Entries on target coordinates

------------------------------------------------------------

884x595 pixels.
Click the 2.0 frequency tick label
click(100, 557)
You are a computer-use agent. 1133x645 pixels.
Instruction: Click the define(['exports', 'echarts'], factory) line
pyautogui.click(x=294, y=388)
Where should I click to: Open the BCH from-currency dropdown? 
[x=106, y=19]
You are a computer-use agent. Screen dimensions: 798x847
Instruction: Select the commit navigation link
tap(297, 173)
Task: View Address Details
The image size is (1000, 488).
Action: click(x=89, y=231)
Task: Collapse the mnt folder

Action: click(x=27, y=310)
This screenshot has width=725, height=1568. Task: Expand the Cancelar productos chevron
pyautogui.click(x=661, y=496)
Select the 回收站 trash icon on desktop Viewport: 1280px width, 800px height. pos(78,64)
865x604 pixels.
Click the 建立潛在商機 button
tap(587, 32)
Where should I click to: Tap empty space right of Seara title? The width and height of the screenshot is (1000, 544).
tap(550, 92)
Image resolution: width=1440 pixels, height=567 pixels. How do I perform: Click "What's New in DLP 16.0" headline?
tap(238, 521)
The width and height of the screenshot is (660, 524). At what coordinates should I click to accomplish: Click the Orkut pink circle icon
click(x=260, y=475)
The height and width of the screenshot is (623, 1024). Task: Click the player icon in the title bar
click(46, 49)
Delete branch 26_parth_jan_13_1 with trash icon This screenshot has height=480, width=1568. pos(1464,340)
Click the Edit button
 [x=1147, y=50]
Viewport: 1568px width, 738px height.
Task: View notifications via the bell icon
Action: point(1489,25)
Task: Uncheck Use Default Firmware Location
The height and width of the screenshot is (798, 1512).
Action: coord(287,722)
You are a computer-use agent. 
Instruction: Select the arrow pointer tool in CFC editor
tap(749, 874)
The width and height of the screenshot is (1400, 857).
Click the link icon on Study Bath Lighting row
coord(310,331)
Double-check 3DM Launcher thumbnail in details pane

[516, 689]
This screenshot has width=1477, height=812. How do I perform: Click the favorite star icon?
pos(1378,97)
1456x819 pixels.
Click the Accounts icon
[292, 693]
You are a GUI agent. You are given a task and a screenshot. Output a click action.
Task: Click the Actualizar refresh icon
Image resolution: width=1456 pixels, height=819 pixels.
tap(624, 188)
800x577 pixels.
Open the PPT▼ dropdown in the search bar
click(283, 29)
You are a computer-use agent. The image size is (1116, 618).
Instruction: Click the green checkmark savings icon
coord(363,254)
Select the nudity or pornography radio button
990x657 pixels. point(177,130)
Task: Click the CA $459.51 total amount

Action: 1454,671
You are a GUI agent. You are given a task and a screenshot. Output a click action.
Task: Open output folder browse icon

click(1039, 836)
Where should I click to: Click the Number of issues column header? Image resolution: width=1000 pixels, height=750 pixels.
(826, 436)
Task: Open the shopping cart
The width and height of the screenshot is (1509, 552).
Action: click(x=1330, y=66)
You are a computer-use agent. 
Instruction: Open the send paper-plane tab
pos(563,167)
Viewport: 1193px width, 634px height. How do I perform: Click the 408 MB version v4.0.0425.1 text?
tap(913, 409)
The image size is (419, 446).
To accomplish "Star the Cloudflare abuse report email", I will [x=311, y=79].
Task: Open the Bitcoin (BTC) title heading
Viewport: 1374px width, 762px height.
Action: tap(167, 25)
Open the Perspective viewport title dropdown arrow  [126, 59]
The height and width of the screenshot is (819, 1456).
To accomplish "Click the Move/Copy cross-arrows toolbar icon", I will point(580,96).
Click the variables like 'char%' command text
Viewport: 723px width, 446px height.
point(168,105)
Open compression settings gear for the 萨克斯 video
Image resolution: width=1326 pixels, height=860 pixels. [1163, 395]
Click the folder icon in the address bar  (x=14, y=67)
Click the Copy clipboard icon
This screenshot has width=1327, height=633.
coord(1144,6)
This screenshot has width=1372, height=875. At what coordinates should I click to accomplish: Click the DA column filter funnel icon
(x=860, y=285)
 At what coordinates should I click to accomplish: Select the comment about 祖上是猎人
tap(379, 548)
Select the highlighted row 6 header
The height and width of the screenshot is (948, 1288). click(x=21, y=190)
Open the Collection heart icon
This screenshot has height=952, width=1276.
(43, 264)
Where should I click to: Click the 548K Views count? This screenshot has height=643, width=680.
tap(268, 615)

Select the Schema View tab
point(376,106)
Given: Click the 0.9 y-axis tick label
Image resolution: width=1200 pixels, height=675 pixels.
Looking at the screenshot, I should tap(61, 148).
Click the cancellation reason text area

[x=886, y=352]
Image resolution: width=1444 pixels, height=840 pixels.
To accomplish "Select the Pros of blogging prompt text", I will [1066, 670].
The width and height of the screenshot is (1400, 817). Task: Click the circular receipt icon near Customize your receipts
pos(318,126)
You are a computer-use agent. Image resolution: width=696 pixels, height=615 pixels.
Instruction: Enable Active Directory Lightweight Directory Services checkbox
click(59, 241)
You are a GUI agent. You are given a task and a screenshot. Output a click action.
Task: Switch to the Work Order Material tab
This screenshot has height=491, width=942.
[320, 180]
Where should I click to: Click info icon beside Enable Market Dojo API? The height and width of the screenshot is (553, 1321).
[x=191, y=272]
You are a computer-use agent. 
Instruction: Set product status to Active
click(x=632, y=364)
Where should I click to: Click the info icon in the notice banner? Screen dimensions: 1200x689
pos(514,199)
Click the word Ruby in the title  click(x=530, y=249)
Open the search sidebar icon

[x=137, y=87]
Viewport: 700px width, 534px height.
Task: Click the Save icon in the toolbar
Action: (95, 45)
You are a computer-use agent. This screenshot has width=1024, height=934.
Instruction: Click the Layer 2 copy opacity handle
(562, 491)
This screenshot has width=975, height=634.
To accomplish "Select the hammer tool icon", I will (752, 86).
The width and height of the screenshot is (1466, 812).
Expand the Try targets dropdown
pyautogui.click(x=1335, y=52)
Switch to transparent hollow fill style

------------------------------------------------------------

(THE EXERCISE) Swap "computer-use agent" for "screen assistant" throughout all the items above, keeping everything else unchanged.

(RESPONSE TO THIS EXERCISE)
884x595 pixels.
Click the 2.0 frequency tick label
click(100, 557)
You are a screen assistant. 1133x645 pixels.
Instruction: Click the define(['exports', 'echarts'], factory) line
pyautogui.click(x=294, y=388)
Where should I click to: Open the BCH from-currency dropdown? 
[x=106, y=19]
You are a screen assistant. Screen dimensions: 798x847
Instruction: Select the commit navigation link
tap(297, 173)
Task: View Address Details
The image size is (1000, 488).
Action: click(x=89, y=231)
Task: Collapse the mnt folder

Action: click(x=27, y=310)
This screenshot has width=725, height=1568. Task: Expand the Cancelar productos chevron
pyautogui.click(x=661, y=496)
Select the 回收站 trash icon on desktop Viewport: 1280px width, 800px height. pos(78,64)
865x604 pixels.
Click the 建立潛在商機 button
tap(587, 32)
Where should I click to: Tap empty space right of Seara title? The width and height of the screenshot is (1000, 544).
tap(550, 92)
Image resolution: width=1440 pixels, height=567 pixels. How do I perform: Click "What's New in DLP 16.0" headline?
tap(238, 521)
The width and height of the screenshot is (660, 524). At what coordinates should I click to accomplish: Click the Orkut pink circle icon
click(x=260, y=475)
The height and width of the screenshot is (623, 1024). Task: Click the player icon in the title bar
click(46, 49)
Delete branch 26_parth_jan_13_1 with trash icon This screenshot has height=480, width=1568. pos(1464,340)
Click the Edit button
 [x=1147, y=50]
Viewport: 1568px width, 738px height.
Task: View notifications via the bell icon
Action: point(1489,25)
Task: Uncheck Use Default Firmware Location
The height and width of the screenshot is (798, 1512).
Action: coord(287,722)
You are a screen assistant. 
Instruction: Select the arrow pointer tool in CFC editor
tap(749, 874)
The width and height of the screenshot is (1400, 857).
Click the link icon on Study Bath Lighting row
coord(310,331)
Double-check 3DM Launcher thumbnail in details pane

[516, 689]
This screenshot has width=1477, height=812. How do I perform: Click the favorite star icon?
pos(1378,97)
1456x819 pixels.
Click the Accounts icon
[292, 693]
You are a GUI agent. You are given a task and a screenshot. Output a click action.
Task: Click the Actualizar refresh icon
Image resolution: width=1456 pixels, height=819 pixels.
tap(624, 188)
800x577 pixels.
Open the PPT▼ dropdown in the search bar
click(283, 29)
You are a screen assistant. The image size is (1116, 618).
Instruction: Click the green checkmark savings icon
coord(363,254)
Select the nudity or pornography radio button
990x657 pixels. point(177,130)
Task: Click the CA $459.51 total amount

Action: 1454,671
You are a GUI agent. You are given a task and a screenshot. Output a click action.
Task: Open output folder browse icon

click(1039, 836)
Where should I click to: Click the Number of issues column header? Image resolution: width=1000 pixels, height=750 pixels.
(826, 436)
Task: Open the shopping cart
The width and height of the screenshot is (1509, 552).
Action: click(x=1330, y=66)
You are a screen assistant. 
Instruction: Open the send paper-plane tab
pos(563,167)
Viewport: 1193px width, 634px height. How do I perform: Click the 408 MB version v4.0.0425.1 text?
tap(913, 409)
The image size is (419, 446).
To accomplish "Star the Cloudflare abuse report email", I will [x=311, y=79].
Task: Open the Bitcoin (BTC) title heading
Viewport: 1374px width, 762px height.
Action: tap(167, 25)
Open the Perspective viewport title dropdown arrow  [126, 59]
The height and width of the screenshot is (819, 1456).
To accomplish "Click the Move/Copy cross-arrows toolbar icon", I will point(580,96).
Click the variables like 'char%' command text
Viewport: 723px width, 446px height.
point(168,105)
Open compression settings gear for the 萨克斯 video
Image resolution: width=1326 pixels, height=860 pixels. [1163, 395]
Click the folder icon in the address bar  (x=14, y=67)
Click the Copy clipboard icon
This screenshot has width=1327, height=633.
coord(1144,6)
This screenshot has width=1372, height=875. At what coordinates should I click to accomplish: Click the DA column filter funnel icon
(x=860, y=285)
 At what coordinates should I click to accomplish: Select the comment about 祖上是猎人
tap(379, 548)
Select the highlighted row 6 header
The height and width of the screenshot is (948, 1288). click(x=21, y=190)
Open the Collection heart icon
This screenshot has height=952, width=1276.
(43, 264)
Where should I click to: Click the 548K Views count? This screenshot has height=643, width=680.
tap(268, 615)

Select the Schema View tab
point(376,106)
Given: Click the 0.9 y-axis tick label
Image resolution: width=1200 pixels, height=675 pixels.
Looking at the screenshot, I should tap(61, 148).
Click the cancellation reason text area

[x=886, y=352]
Image resolution: width=1444 pixels, height=840 pixels.
To accomplish "Select the Pros of blogging prompt text", I will [1066, 670].
The width and height of the screenshot is (1400, 817). Task: Click the circular receipt icon near Customize your receipts
pos(318,126)
You are a screen assistant. Image resolution: width=696 pixels, height=615 pixels.
Instruction: Enable Active Directory Lightweight Directory Services checkbox
click(59, 241)
You are a GUI agent. You are given a task and a screenshot. Output a click action.
Task: Switch to the Work Order Material tab
This screenshot has height=491, width=942.
[320, 180]
Where should I click to: Click info icon beside Enable Market Dojo API? The height and width of the screenshot is (553, 1321).
[x=191, y=272]
You are a screen assistant. 
Instruction: Set product status to Active
click(x=632, y=364)
Where should I click to: Click the info icon in the notice banner? Screen dimensions: 1200x689
pos(514,199)
Click the word Ruby in the title  click(x=530, y=249)
Open the search sidebar icon

[x=137, y=87]
Viewport: 700px width, 534px height.
Task: Click the Save icon in the toolbar
Action: (95, 45)
You are a screen assistant. This screenshot has width=1024, height=934.
Instruction: Click the Layer 2 copy opacity handle
(562, 491)
This screenshot has width=975, height=634.
To accomplish "Select the hammer tool icon", I will (752, 86).
The width and height of the screenshot is (1466, 812).
Expand the Try targets dropdown
pyautogui.click(x=1335, y=52)
Switch to transparent hollow fill style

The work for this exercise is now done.